Studying humorists is an excellent start. Most comedians are very generous with tips on technique. They generally respect other humorists and have a genuine interest in expanding the field. After all, the more people (audiences, readers) learn to love humor, the better it is for their career because demand increases.

I’ll be happy to do a show for The Grand Exalted Order of the Magenta Feltberry Lodge…Uh, who the hell are you?

Or, as Robin Williams once quipped:

When I started, I would have played the opening of an envelope.

BUT…

While learning from other humorists is wholly worthwhile, there are many other sources of humor insights all around us—some quite normal and expected, and some rather strange. All it takes is a little awareness to find useful tips nearly everywhere.

Let’s consider a few not-so-obvious examples:

Science
Billions of dollars are spend on scientific research to cure disease, explore the nature of our universe, and create new breathable synthetic fabrics for underwear that doesn’t bind.
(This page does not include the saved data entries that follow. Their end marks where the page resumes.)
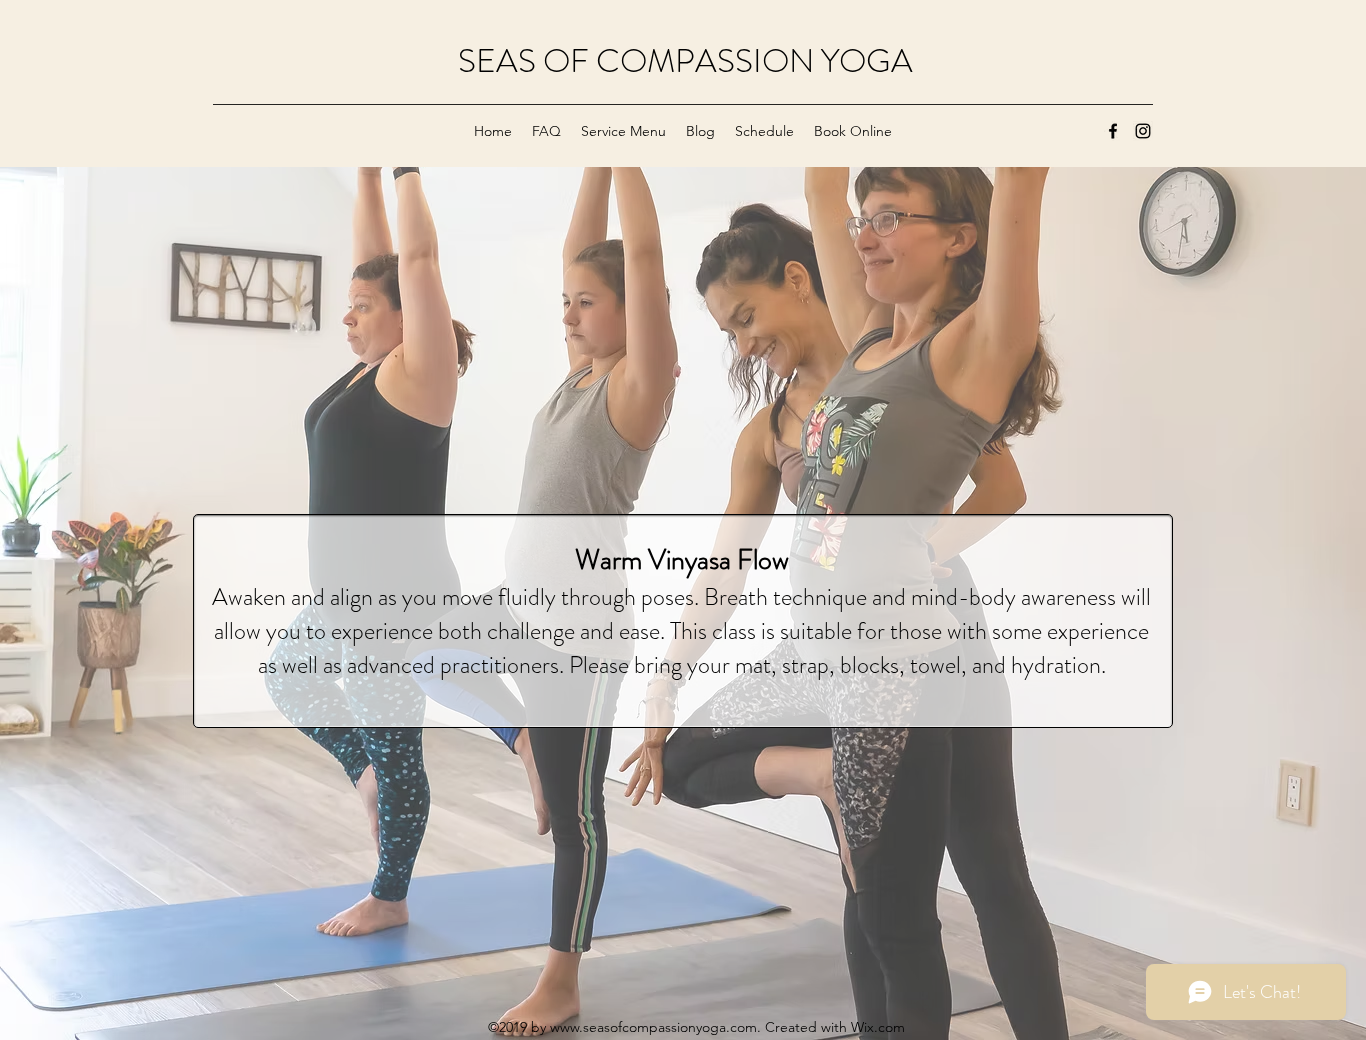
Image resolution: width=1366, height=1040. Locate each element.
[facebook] (1113, 131)
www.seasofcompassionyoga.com (653, 1027)
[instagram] (1143, 131)
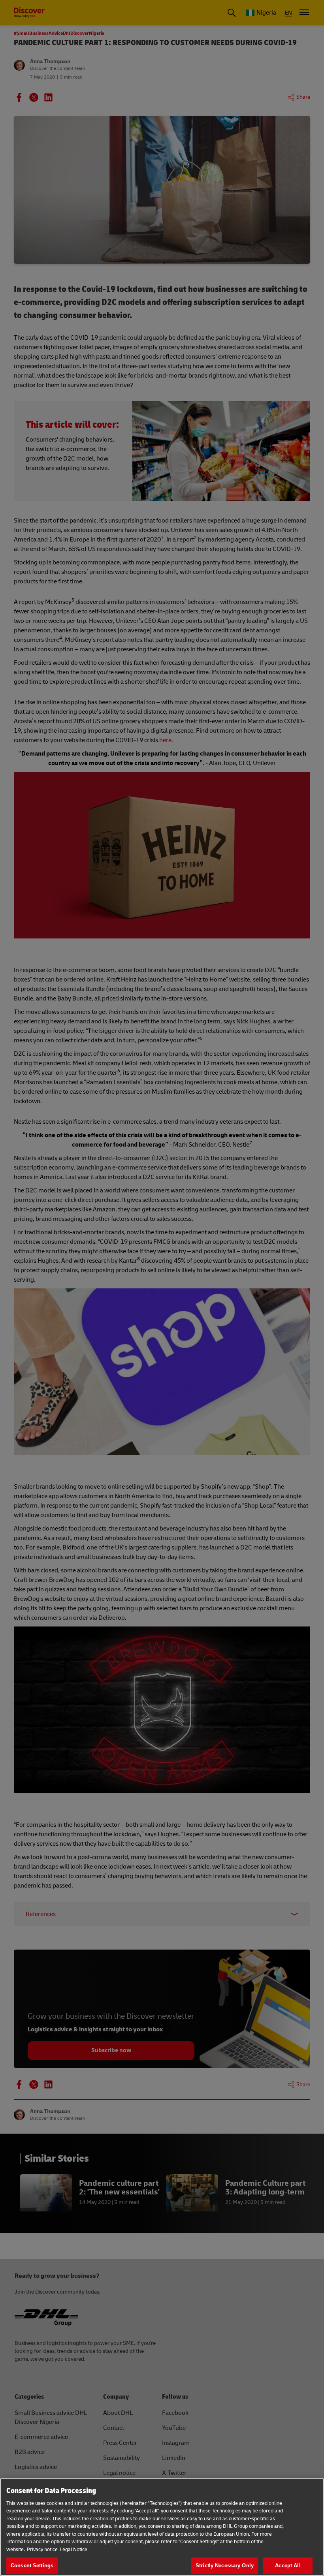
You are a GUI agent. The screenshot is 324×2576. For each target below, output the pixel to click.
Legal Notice (73, 2549)
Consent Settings (32, 2565)
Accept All (287, 2565)
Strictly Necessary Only (225, 2565)
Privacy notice (42, 2549)
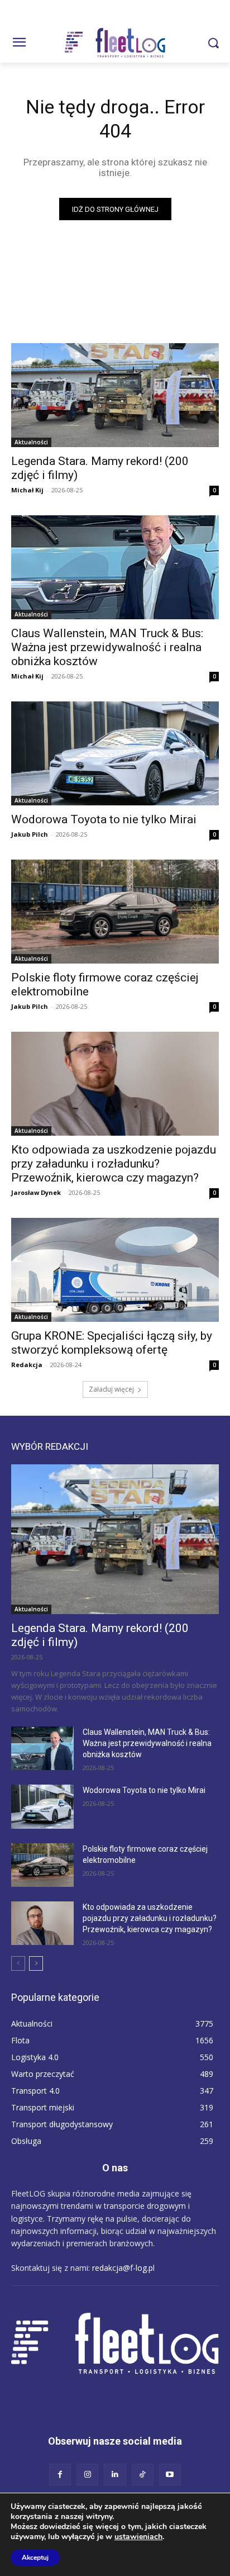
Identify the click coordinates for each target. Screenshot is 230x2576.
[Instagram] (87, 2474)
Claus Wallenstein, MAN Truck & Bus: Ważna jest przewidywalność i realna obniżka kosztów (107, 647)
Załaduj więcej (111, 1389)
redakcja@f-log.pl (123, 2267)
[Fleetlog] (114, 43)
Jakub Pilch (29, 834)
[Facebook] (60, 2474)
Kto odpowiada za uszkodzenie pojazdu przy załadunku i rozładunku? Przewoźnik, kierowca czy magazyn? (113, 1163)
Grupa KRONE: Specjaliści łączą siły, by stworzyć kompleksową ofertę (111, 1342)
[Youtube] (170, 2474)
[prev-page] (18, 1963)
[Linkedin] (115, 2474)
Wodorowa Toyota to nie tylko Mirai (104, 819)
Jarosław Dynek (36, 1192)
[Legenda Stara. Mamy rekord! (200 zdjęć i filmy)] (115, 395)
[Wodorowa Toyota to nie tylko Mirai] (115, 753)
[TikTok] (143, 2474)
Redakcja (26, 1364)
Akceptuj (35, 2557)
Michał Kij (27, 490)
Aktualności (31, 442)
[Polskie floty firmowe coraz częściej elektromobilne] (115, 912)
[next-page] (36, 1963)
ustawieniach (138, 2537)
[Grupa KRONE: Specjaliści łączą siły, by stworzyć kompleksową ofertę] (115, 1270)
It’s true, science has improved our lives, yet many discoveries can be attributed not to intent, but to one very simple, very human act: A scientist looks closely at some aspect of his world and says to himself, “That’s odd.”

What a fabulous observation! It can also be a fabulous insight leading to your next joke.

If stray cats follow you into a singles bar, reconsider your aftershave.

When I spotted a stray cat outside a noisy club, did I consider it odd? A bit. Is it funny?

My audience thought so.

Philosophers
It takes a very secure man to give a public lecture wearing a toga.

Pick any philosopher at random, and you’ll see he\she offers lessons useful for the construction of humor. Let’s try Jean-Paul Sartre, often one of the most confusing philosophers of modern times. His concept of living without freedom, which he called
Bad Faith can be described as telling ourselves that we MUST live a certain way, and as a result, we close ourselves off from other options.

Does everything in life have to be a certain way?

No.

Deviating from the expected norm may lead you to a more comfortable life, but it could also lead you to a great gag.

I don’t think I’ll marry again. I’ll just find a woman that hates me and buy her a house. – Attributed to Lewis Grizzard and others.

Out of the Mouths of Babes
I firmly believe that the most wonderful thing about children is that most of them aren’t mine.

Book Cover image

“Hilarious!”

Still, children have a unique way of looking at the world. Some call this innocence, but whatever you call it, children often go right to the heart of a matter with their own wonderfully skewed view of the world.

One day, when my son was three years-old, his grandfather brought him home and announced, somewhat red-faced, that he wasn’t taking my son to a restaurant again until he was older.

They had simply gone out for ice cream! What happened?

Answer: They had gone to a local family restaurant which was known for its many flavors of ice cream. While waiting to be served, my son had stood up in their booth, pointed to a nearby table with an obviously overweight customer and shouted:

Poppy, look at how much food that man is eating!

Everyone in the restaurant looked and laughed, and mortally embarrassed ‘Poppy’ wanted to crawl under the table.

Intentionally looking at the world from the view of innocence, or imagining everything as if it were a new experience, is a great insight, and quite often, just plain funny.

Conclusion
Certainly, comedians can teach us how to add a touch of humor to life, but the truth, often a bit harder to grasp, is that everyone and everything we know teaches humor. That is, if we’re listening.

Parting Funny: Just because nobody complains doesn’t mean all parachutes are perfect.